KEBAKARAN HUTAN DI MUSIM KEMARAU
Kemarau panjang
telah tiba, air mengering, pohon dan ranting menggugurkan daun-daun. Hutan yang
dulu hijau dan segar, sekarang kering kerontang, sejauh mata memandang berwarna
coklat muda, daun kering berserakan di mana-mana.
Burung dan binatang
darat pergi menjauh, mencari makanan dan sumber air bersih. Namun warga yang
sudah mempunyai rumah, dan penghidupan di desa, tentu saja tidak bisa pindah
seperti kawanan burung dan hewan lainnya. Mereka menetap, menunggu musim hujan
tiba, walau paceklik melanda.
Musim kemarau,
pohon dan ranting, daun, rumput, semuanya kering kerontang. Kebakaran hebat di
seluruh desa, api membesar menyambar apa saja yang ada didekatnya. Asapnya
tebal menyesakkan dada, membuat miris penduduk desa. Namun dengan kuasa Tuhan
Yang Maha Esa, yang waktu itu warga meyakini danyang atau leluhur dan penguasa desa masih melindungi desa ini.
Walaupun semua desa terbakar, namun ada satu gang yang tidak terbakar.
Warga banyak
berlindung di kampung ini, karena rumah dan tempat tinggal mereka ludes
terbakar.
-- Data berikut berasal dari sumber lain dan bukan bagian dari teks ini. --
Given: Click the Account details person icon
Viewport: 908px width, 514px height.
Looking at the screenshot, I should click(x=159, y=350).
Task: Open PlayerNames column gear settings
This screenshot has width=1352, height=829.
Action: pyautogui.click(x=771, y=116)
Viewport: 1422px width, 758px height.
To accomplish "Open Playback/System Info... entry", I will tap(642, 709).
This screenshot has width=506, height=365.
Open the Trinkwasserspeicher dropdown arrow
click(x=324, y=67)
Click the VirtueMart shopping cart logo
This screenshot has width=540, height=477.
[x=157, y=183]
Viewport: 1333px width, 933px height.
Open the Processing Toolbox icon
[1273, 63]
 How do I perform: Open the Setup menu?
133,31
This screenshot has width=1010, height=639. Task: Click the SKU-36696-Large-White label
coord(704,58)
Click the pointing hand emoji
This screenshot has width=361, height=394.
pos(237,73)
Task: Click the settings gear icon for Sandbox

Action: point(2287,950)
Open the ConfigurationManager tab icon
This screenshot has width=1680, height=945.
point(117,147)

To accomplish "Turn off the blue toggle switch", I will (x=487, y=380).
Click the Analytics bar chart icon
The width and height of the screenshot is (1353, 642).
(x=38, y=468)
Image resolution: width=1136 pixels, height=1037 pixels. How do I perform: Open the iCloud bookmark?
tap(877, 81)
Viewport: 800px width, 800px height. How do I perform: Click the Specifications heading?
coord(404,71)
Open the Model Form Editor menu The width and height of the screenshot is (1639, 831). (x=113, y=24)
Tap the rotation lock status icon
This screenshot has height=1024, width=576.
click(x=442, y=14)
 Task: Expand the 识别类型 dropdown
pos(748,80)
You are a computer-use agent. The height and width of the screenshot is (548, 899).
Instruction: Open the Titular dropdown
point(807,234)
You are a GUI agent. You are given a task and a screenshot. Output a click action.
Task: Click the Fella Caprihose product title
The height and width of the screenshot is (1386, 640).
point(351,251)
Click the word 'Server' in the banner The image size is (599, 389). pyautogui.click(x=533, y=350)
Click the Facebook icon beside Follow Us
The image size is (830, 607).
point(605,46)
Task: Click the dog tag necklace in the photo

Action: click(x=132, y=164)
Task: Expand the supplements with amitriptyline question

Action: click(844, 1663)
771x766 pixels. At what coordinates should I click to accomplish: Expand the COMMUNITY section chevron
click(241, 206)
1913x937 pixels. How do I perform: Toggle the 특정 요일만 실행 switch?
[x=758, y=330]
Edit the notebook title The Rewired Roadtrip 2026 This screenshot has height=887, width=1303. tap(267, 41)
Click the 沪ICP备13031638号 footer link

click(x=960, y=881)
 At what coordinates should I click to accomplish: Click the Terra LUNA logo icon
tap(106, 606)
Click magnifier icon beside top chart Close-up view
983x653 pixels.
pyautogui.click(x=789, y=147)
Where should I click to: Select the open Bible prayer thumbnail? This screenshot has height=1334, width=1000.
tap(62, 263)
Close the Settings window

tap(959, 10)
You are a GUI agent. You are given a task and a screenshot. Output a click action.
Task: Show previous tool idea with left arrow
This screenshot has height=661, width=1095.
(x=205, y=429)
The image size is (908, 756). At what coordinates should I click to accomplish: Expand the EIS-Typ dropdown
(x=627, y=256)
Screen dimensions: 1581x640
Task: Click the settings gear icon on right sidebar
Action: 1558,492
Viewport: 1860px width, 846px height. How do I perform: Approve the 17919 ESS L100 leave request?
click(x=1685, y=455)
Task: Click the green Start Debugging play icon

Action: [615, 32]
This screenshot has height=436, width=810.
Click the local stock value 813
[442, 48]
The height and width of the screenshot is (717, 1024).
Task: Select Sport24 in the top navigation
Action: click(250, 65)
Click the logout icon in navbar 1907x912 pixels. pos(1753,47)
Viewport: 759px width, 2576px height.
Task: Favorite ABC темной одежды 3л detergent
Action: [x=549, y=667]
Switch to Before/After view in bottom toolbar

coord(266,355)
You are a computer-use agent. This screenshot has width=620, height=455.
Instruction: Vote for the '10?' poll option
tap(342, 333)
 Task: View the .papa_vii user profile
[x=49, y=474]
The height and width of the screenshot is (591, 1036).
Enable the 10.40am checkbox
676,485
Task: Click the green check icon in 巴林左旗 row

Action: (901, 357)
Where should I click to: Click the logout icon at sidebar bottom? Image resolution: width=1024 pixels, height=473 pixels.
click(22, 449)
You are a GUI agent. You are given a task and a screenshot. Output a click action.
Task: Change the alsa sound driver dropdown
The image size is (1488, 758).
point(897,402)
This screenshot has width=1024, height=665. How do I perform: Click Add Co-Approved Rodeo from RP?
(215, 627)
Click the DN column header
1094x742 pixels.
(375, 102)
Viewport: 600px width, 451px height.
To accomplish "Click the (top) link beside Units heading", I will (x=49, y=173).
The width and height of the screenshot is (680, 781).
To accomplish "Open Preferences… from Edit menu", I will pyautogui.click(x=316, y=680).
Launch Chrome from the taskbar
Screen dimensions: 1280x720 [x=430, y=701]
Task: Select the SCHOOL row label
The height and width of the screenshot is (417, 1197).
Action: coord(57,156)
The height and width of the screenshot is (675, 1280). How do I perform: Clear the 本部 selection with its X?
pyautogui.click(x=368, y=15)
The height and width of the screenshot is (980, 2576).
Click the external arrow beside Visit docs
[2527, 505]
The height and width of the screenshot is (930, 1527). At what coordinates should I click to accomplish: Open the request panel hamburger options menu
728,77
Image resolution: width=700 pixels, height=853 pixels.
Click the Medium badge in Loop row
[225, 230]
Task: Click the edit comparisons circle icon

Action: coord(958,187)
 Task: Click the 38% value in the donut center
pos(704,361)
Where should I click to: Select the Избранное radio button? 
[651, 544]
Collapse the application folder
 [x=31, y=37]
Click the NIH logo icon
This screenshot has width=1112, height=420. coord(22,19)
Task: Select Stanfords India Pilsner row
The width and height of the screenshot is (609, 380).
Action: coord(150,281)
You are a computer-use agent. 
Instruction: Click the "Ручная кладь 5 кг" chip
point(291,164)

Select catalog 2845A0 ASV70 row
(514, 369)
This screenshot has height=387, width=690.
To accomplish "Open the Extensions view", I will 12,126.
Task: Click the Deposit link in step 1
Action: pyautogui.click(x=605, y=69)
Harta benda hilang, hewan ternak lari tunggang langgang, dan kini
mereka memulai hidup baru, dengan semangat baru yang lebih tegar dalam
mengarungi hidup.
KEPALA DESA
Desa Metatu
terletak di bagian utara wilayah Kecamatan Benjeng. Terdiri dari 3 wilayah,
yaitu Dusun Metatu sebagai pusat pemerintahan desa, Dusun Medangan sebelah
selatan dan Dusun Purworejo sebelah utara.
Kepala Desa yang telah memimpin yang
diketahui yaitu
1.
Kiyai Las
2.
Kiyani
3.
Ri’ah
4.
Kromo Setro Teko
5.
Wongso Karso Randim
6.
Rahmat / H. Sulaiman
7.
Mad Darum / H. Mad Darum
Afandi (1960 – 1990)
8.
Agus Salim (1991 – 2007)
9.
Nurhudi DA (2007 – 2013)
10. Nurul Askin (2013- sampai sekarang)
Menurut penuturan
H. Mad Darum, awalnya Medangan adalah desa dengan pemerintahan sendiri. Saat
itu lurahnya yang bernama Gunawan,. Beliau ke Surabaya. Dengan kekosongan kepemimpinan, maka Medangan dijadikan
satu dengan pemerintahan Desa Metatu, hingga sekarang.